### Exercise details
Can you quote everything from the line containing "Identify the location of back-button." down to the line containing "Identify the location of app-list: 密码和密钥" in the rows below, character for character, and nothing else?

### Data to use
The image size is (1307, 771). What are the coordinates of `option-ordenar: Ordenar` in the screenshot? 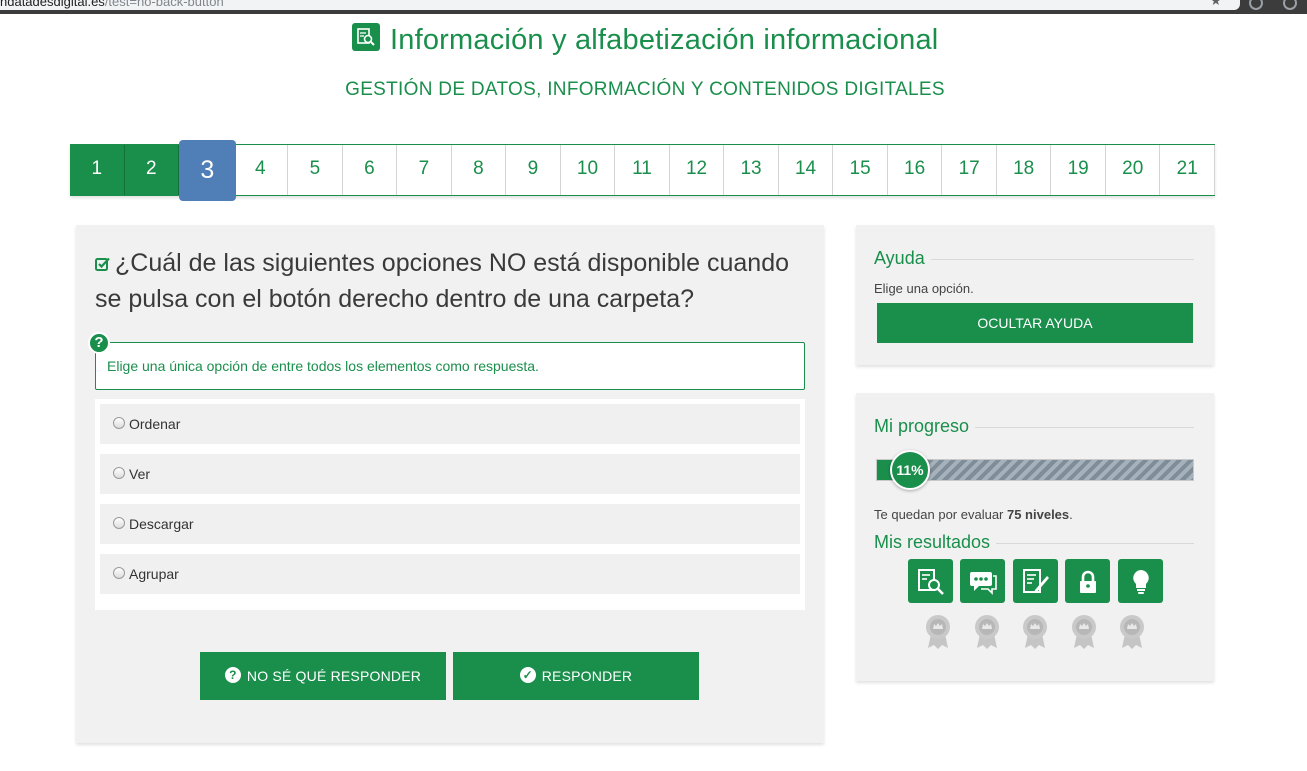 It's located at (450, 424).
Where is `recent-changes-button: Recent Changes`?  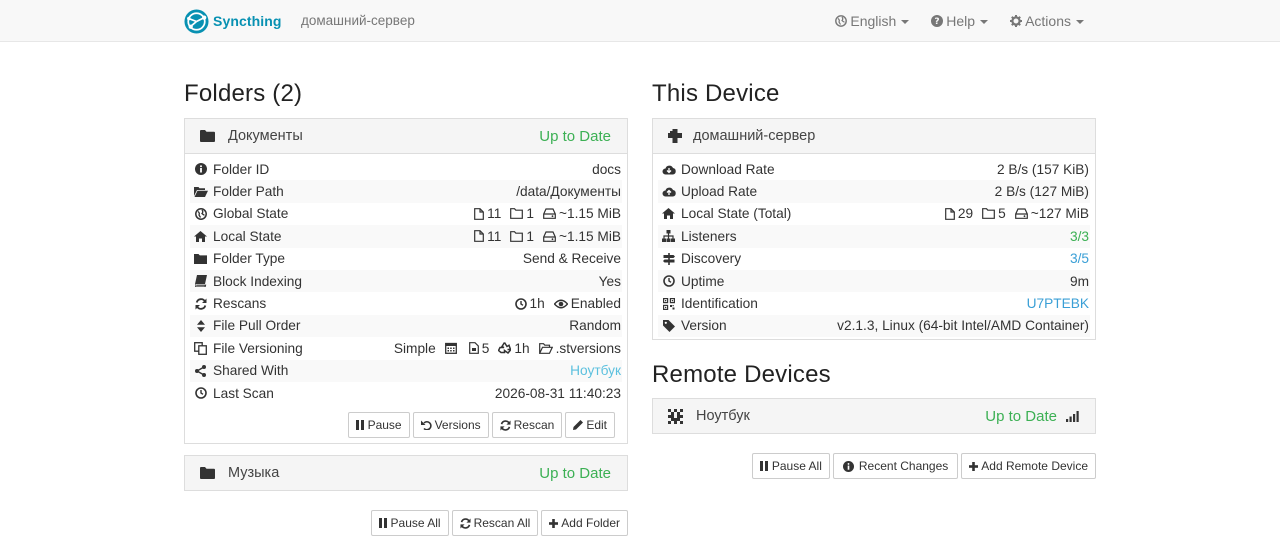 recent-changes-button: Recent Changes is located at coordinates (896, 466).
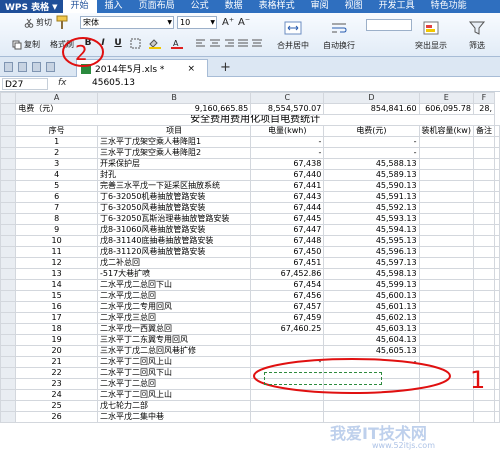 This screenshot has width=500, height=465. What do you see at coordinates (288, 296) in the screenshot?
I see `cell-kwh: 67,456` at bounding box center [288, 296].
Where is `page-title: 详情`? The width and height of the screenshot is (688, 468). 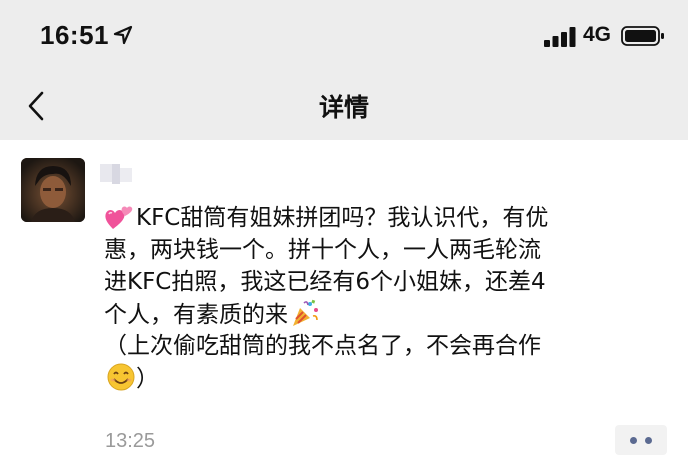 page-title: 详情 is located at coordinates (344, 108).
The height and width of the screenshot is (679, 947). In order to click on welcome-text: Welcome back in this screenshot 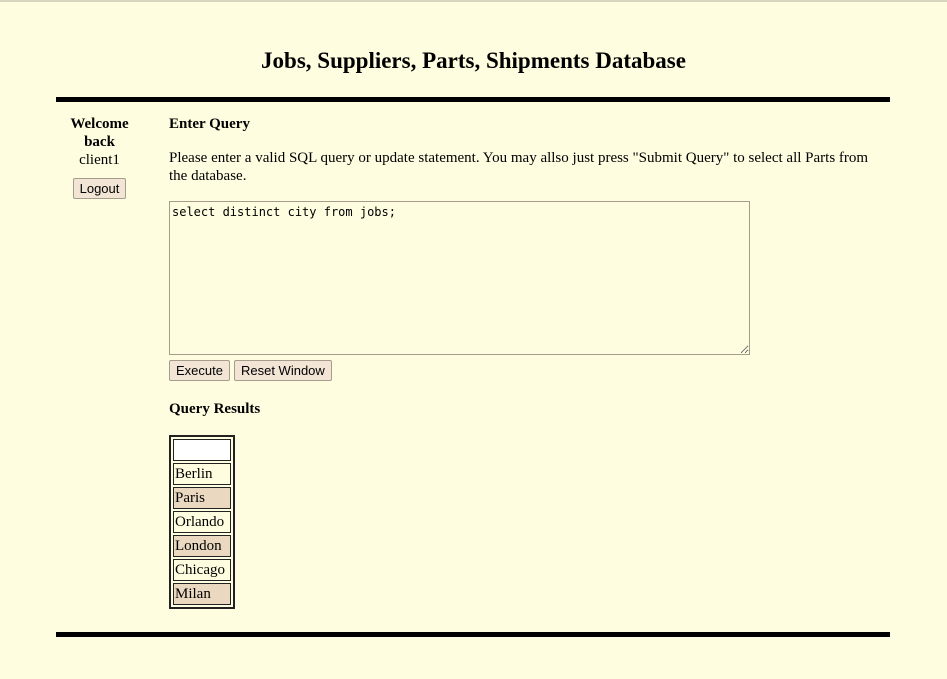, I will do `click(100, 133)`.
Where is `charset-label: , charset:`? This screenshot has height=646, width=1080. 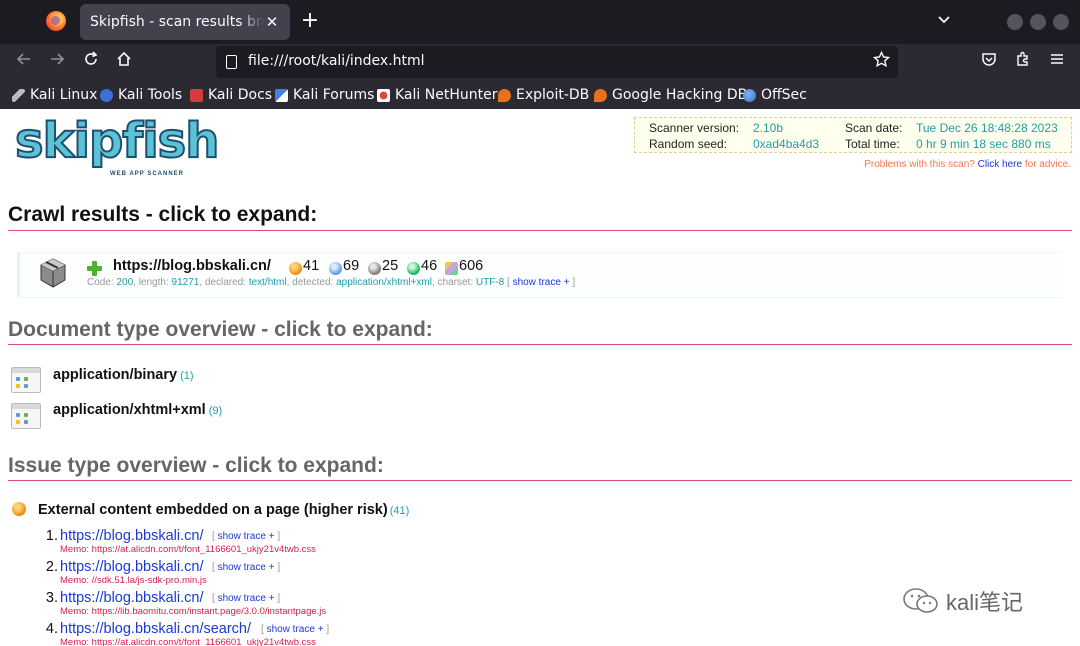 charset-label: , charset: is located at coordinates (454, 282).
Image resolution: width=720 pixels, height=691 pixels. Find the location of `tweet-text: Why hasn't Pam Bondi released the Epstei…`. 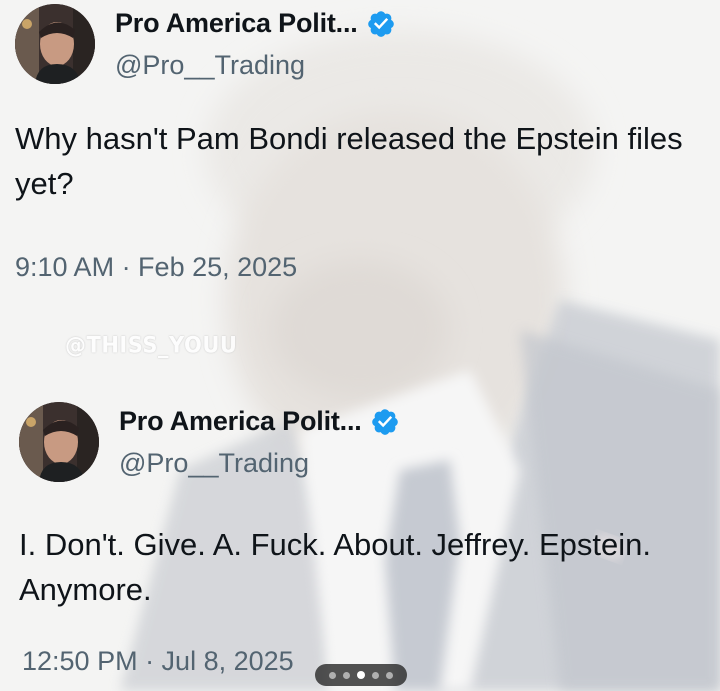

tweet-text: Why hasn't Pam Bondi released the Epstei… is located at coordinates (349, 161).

--

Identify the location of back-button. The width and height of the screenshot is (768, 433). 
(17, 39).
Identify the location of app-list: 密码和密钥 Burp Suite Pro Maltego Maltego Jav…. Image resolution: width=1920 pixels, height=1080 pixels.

### Response box
Identify the location of back-button. The width and height of the screenshot is (768, 433). 
(17, 39).
Identify the location of app-list: 密码和密钥 Burp Suite Pro Maltego Maltego Jav…. Image resolution: width=1920 pixels, height=1080 pixels.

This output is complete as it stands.